CLIF Bar recently launched two new flavors, Nuts & Seeds and Berry Pomegranate Chia, bringing a sweet and salty flavor profile to the line with popular ingredients.
KIND underscores the “and” philosophy, meaning consumers can have great tasting snacks that are also nutritious. The company believes people shouldn’t have to sacrifice one for the other.
“Our KIND Nuts & Spices line, offering seemingly indulgent flavors like Dark Chocolate Nuts & Sea Salt, is made with nutritionally rich ingredients that are naturally high in fiber, a good source of protein and have 5 g sugar or less per bar,” Mr. Nafman said. “Today, we use spices as flavor to achieve a great-tasting, satisfying product rather than adding sugar or sugar substitutes.”
Currently, the most popular CLIF Bar flavor is Chocolate Chip, followed by White Chocolate Macadamia Nut, but seasonal favorites like Spiced Pumpkin Pie or Iced Gingerbread are eagerly awaited all year long.
Last year, Parade magazine partnered with the NPD Group, Port Washington, NY, to study eating patterns. The resulting article, “What America Eats,” reported that healthier snacks are up 14%, while sweet snacks were down 6%, but savory snacks were chosen more over sweet.
“The current snack bar market has many sweet flavor offerings,” Mr. Nafman suggested. “The introduction of STRONG & KIND in 2014 was a category disrupter and targets consumers looking for a better-for-you alternative.”
The newest STRONG & KIND line of bars is perfect for the savory snacker. It offers unique flavors like Roasted Jalapeño, Honey Smoked BBQ and Thai Sweet Chili with 10 g protein in a bar that is soy- and whey-free.
Outlook for bars
Snack and cereal bars that boost nutritional ingredients such as protein and fiber and lower sugar and fat content while maximizing taste should do well with consumers. “The whole grains in Nutri-Grain make it a very popular option, and Kellogg’s will continue to build that brand’s portfolio and support it with new products, new packaging and marketing support,” Mr. Sell said.

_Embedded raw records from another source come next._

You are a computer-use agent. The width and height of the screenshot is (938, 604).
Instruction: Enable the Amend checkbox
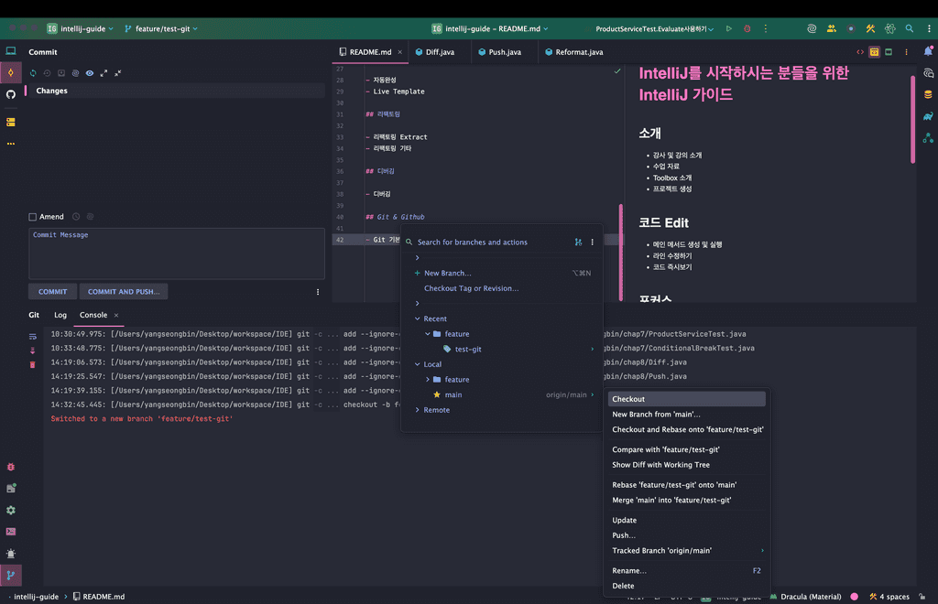click(x=33, y=217)
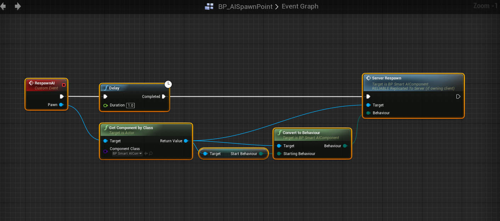Viewport: 500px width, 221px height.
Task: Click Start Behaviour pin on getter node
Action: (261, 154)
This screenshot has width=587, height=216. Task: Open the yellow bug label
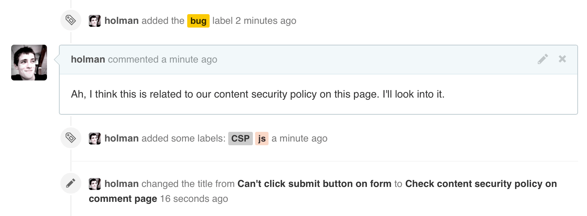(198, 21)
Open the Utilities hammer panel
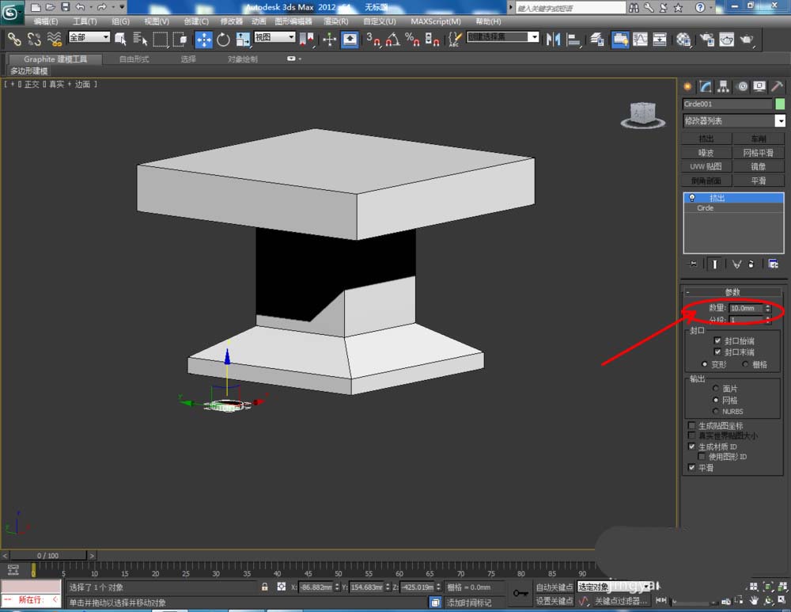This screenshot has width=791, height=612. coord(778,87)
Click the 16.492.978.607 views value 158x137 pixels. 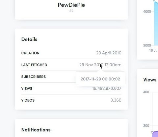[x=107, y=88]
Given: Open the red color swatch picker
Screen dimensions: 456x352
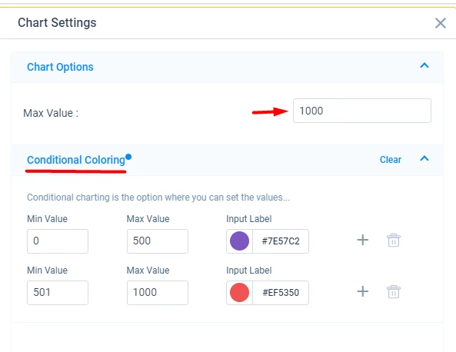Looking at the screenshot, I should (x=239, y=292).
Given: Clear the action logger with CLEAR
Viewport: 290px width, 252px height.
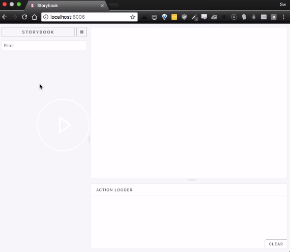Looking at the screenshot, I should coord(276,244).
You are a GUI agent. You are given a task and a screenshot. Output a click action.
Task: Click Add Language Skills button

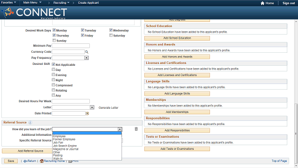[177, 93]
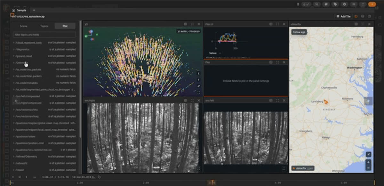Toggle the Follow ego map button

coord(299,32)
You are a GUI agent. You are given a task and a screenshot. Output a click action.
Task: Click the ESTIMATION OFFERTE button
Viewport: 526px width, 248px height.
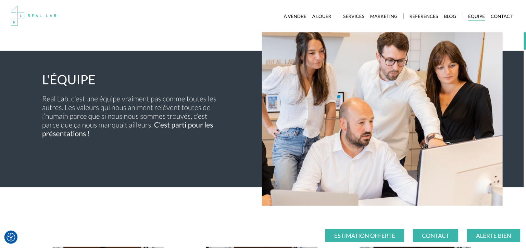coord(364,236)
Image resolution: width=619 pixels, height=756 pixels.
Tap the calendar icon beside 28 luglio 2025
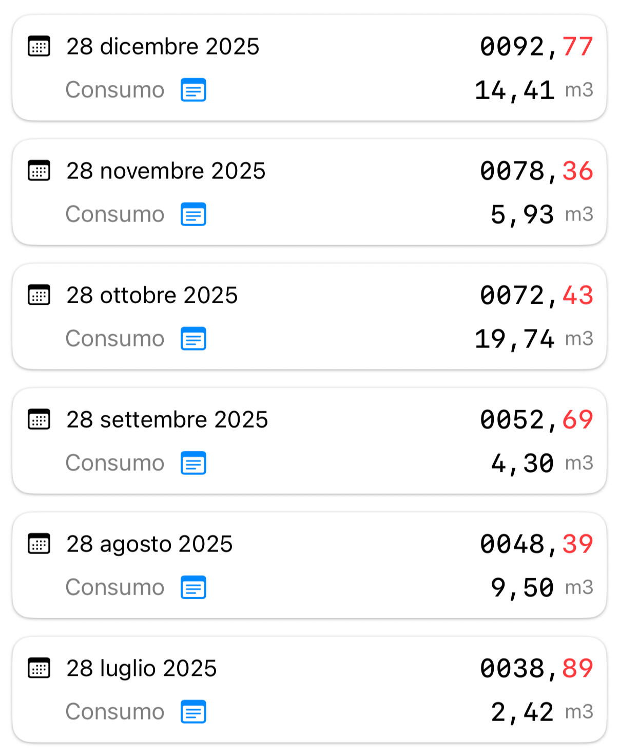[38, 668]
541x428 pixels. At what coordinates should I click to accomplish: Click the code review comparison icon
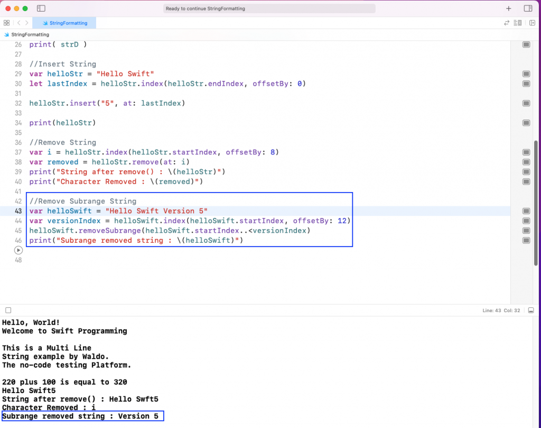tap(507, 23)
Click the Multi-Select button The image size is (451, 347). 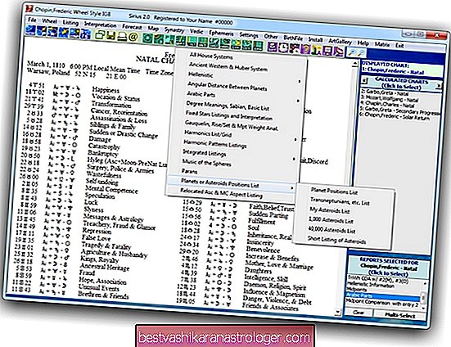399,315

Kellogg’s newly renovated Special K bar lineup includes chewy granola bars debuting in four flavors: Berry Medley, Blueberry Bliss, Salted Caramel Chocolate and Salted Pretzel Chocolate.
In addition, nutritional and energy bar brands like CLIF and KIND should maintain their health positioning while continuing to package all those natural nutritional benefits with innovative flavors that appeal to the masses, advised Mintel in its March 2014 report.
“After introducing the first whole nuts and fruit bar concept to the market more than a decade ago, we pride ourselves on identifying unmet consumer needs and setting trends,” Mr. Nafman said. “To continue to be successful, KIND plans to anticipate consumer preferences and create solutions to unmet and unarticulated needs.”
With snacking on the rise to support busy lifestyles, functional foods conveniently packaged with added health benefits and wholesome ingredients remain vitally important to consumers. Snack and nutritional bars offer the perfect vehicle to deliver on these demands.